■ Excerpted text

Sulfur-containing compounds that are typically present in hydrocarbon fuels include aliphatic molecules such as sulfides, disulfides and mercaptans as well as aromatic molecules such as thiophene, benzothiophene and its long chain alkylated derivatives, and dibenzothiophene and its alkyl derivatives such as 4,6-dimethyl-dibenzothiophene. Aromatic sulfur-containing molecules have a higher boiling point than aliphatic sulfur-containing molecules, and are consequently more abundant in higher boiling fractions.

In addition, certain fractions of gas oils possess different properties. The following table illustrates the properties of light and heavy gas oils derived from Arabian Light crude oil:

TABLE 1
Feedstock Name Light Heavy
Blending Ratio
API Gravity ° 37.5 30.5
Carbon W % 85.99 85.89
Hydrogen W % 13.07 12.62
Sulfur W % 0.95 1.65
Nitrogen ppmw 42 225
ASTM D86 Distillation
IBP/5 V % ° C. 189/228 147/244
10/30 V % ° C. 232/258 276/321
50/70 V % ° C. 276/296 349/373
85/90 V % ° C. 319/330 392/398
  95 V % ° C. 347
Sulfur Speciation
Organosulfur Compounds ppmw 4591 3923
Boiling Less than 310° C.
Dibenzothiophenes ppmw 1041 2256
C1- Dibenzothiophenes ppmw 1441 2239
C2- Dibenzothiophenes ppmw 1325 2712
C3- Dibenzothiophenes ppmw 1104 5370

As set forth above in Table 1, the light and heavy gas oil fractions have ASTM (American Society for Testing and Materials) D86 90V % point of 319° C. and 392° C., respectively. Further, the light gas oil fraction contains less sulfur and nitrogen than the heavy gas oil fraction (0.95 W % sulfur as compared to 1.65 W % sulfur and 42 ppmw nitrogen as compared to 225 ppmw nitrogen).

It is known that middle distillate cut boiling in the range of 170° C.-400° C. contains sulfur species including thiols, sulfides, disulfides, thiophenes, benzothiophenes, dibenzothiophenes, and benzonaphthothiophenes, with and without alkyl substituents. (Hua, et al., “Determination of Sulfur-containing Compounds in Diesel Oils by Comprehensive Two-Dimensional Gas Chromatography with a Sulfur Chemiluminescence Detector,” Journal of Chromatography A, 1019 (2003) pp. 101-109).

The sulfur specification and content of light and heavy gas oils are conventionally analyzed by two methods. In the first method, sulfur species are categorized based on structural groups. The structural groups include one group having sulfur-containing compounds boiling at less than 310° C., including dibenzothiophenes and its alkylated isomers, and another group including 1, 2 and 3 methyl-substituted dibenzothiophenes, denoted as C1, C2 and C3, respectively. Based on this method, the heavy gas oil fraction contains more alkylated di-benzothiophene molecules than the light gas oils.

■ Data provided
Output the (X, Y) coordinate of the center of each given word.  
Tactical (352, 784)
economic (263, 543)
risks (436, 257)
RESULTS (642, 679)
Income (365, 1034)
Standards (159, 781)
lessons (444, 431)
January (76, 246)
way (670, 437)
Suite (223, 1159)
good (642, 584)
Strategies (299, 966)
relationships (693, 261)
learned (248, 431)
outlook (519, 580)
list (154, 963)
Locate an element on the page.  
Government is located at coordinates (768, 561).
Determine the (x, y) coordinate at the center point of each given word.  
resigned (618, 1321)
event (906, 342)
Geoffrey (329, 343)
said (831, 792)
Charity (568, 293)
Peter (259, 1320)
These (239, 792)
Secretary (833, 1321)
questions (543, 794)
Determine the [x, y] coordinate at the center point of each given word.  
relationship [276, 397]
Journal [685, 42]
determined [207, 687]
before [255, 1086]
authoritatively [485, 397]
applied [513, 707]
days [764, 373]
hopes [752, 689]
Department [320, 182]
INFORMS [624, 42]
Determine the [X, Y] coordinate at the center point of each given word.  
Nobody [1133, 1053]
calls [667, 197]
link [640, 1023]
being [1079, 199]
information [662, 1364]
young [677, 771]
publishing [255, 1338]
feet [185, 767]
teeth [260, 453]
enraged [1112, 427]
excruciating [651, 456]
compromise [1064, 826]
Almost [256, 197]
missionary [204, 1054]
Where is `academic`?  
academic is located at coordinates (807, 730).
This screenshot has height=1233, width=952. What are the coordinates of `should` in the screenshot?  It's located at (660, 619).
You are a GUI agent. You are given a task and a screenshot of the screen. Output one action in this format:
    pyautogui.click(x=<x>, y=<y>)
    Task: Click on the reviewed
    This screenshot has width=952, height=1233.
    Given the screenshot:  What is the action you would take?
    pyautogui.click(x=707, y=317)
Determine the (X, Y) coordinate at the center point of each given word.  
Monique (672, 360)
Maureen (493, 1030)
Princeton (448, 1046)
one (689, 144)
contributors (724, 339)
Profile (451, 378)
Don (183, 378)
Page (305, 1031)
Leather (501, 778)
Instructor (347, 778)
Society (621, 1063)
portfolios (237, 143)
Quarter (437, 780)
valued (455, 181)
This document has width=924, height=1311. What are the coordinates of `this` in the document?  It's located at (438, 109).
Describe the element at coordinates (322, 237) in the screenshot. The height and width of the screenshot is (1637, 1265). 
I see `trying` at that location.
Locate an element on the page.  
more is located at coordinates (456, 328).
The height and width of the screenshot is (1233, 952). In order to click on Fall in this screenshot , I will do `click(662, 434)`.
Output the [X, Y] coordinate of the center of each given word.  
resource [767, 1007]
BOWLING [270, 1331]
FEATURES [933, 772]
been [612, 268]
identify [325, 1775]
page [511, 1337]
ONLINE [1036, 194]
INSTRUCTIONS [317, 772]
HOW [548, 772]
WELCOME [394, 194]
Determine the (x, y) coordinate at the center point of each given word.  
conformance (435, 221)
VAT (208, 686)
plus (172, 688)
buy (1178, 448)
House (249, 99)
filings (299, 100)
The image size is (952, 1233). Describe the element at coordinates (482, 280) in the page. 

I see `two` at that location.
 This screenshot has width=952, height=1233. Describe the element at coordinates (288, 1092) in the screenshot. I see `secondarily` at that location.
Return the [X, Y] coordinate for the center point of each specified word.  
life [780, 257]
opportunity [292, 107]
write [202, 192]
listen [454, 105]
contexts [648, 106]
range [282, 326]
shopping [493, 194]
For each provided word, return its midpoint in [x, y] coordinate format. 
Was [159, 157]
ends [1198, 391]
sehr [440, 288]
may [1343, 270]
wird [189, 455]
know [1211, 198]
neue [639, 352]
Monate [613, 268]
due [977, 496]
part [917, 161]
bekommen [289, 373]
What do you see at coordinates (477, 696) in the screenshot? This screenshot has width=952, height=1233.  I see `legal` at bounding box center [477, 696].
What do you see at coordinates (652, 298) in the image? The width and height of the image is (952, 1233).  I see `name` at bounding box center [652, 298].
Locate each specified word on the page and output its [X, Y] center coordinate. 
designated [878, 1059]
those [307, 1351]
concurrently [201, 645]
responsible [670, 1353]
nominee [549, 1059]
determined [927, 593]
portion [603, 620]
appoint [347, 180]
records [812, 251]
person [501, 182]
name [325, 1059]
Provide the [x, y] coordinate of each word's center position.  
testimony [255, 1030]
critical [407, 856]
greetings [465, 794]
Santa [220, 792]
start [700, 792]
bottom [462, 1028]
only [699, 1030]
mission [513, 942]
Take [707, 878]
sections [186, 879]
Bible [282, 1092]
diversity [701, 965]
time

■ Request
Rewrite the passage on gas oil properties, beginning at the words "Dibenzothiophenes ppmw 1041" and stopping after "225 ppmw nitrogen).", with "ppmw" changed to "parts per million by weight" everywhere it appears.

■ Right answer
Dibenzothiophenes parts per million by weight 1041 2256
C1- Dibenzothiophenes parts per million by weight 1441 2239
C2- Dibenzothiophenes parts per million by weight 1325 2712
C3- Dibenzothiophenes parts per million by weight 1104 5370

As set forth above in Table 1, the light and heavy gas oil fractions have ASTM (American Society for Testing and Materials) D86 90V % point of 319° C. and 392° C., respectively. Further, the light gas oil fraction contains less sulfur and nitrogen than the heavy gas oil fraction (0.95 W % sulfur as compared to 1.65 W % sulfur and 42 parts per million by weight nitrogen as compared to 225 parts per million by weight nitrogen).